1. Field of Invention
The invention relates to a microfluid control device and the method. In particular, the invention relates to an air-driven microfluid control device and its method that use an external air source as the fluid power source.
2. Related Art
With the development in biotechnology, various biochips analyses utilizing proteins and DNA's are getting popular. The biochip takes very few specimens and test agents and has them undergo a series of fluid processing steps for the biochemical materials in the chip to fully mix with the test agents for reactions. Since the whole process happens on a tiny chip, how to control and transport fluid inside the chip becomes relatively important. Some microfluidic driving devices are thus invented, having the functions of controlling fluid transportation and preventing specimen and test agents from polluting each other. To satisfy the medical and biochemical testing requirements, disposable biochips with low costs and easy to control are important subjects under study.

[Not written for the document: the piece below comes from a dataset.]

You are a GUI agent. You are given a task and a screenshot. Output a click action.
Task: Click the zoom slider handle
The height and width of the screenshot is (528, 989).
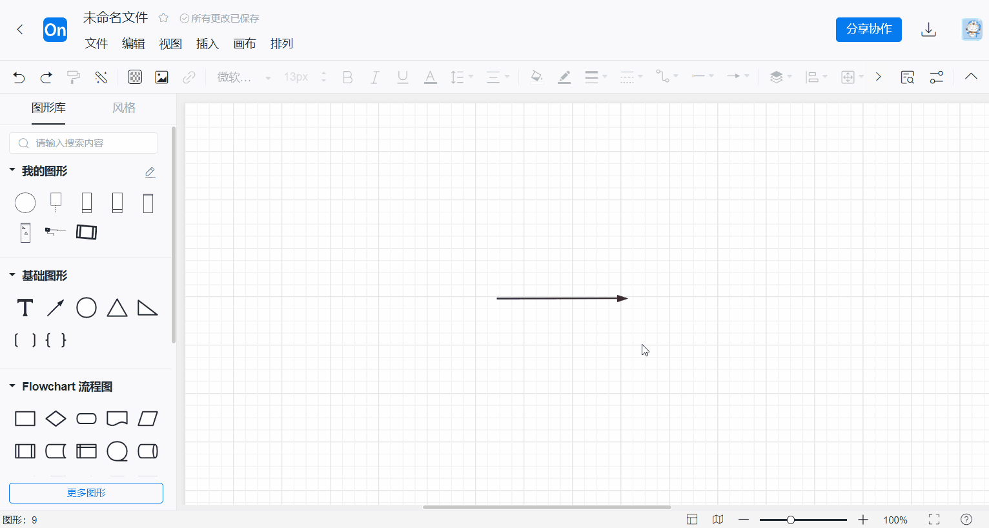coord(790,520)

At the current stage, the methods of driving fluid on chips can be divided into two types: the built-in-chip type and the external server driving type. The built-in-chip type includes mechanical micropumps and non-mechanical micropumps. The mechanical micropumps are comprised of pumps, actuators, and stop valves. Since the complicated microstructure of this type of mobile devices is manufactured using micro electro-mechanical system (MEMS) processes, the costs are relatively higher.
The non-mechanical micropump has different constraints for different designs. According to the driving methods, there are thermal-bubble, electrohydrodynamic, electro-osmosis, and electrophoretic micropumps. The thermal-bubble ones require appropriate tunnels designs. The electrohydrodynamic, electro-osmosis, and electrophoretic ones are limited in its driving range. The volume flow rate is smaller than 100 μl/min (10−6 L/min). One also has to impose a high voltage within a short distance. Generally speaking, the structure and control method of built-in-chip microfluid driving devices are complicated and expensive. They are thus unsuitable for disposable chips.
In comparison, the external server driving system moves the power for driving microfluid outside the chip, using a non-contact method to drive the fluid inside the chip. Therefore, the chip structure can be simplified and the cost also gets lower. The currently developed air-driven fluid driving system uses the on/off combination of five air valves to generate the pushing and pulling forces, thereby controlling the fluid inside the chip. For details, please refer to the U.S. Pat. No. 6,192,939. Nonetheless, the method involving the on/off combination of five air valves is too complicated. Such complications also increase the cost of the whole system.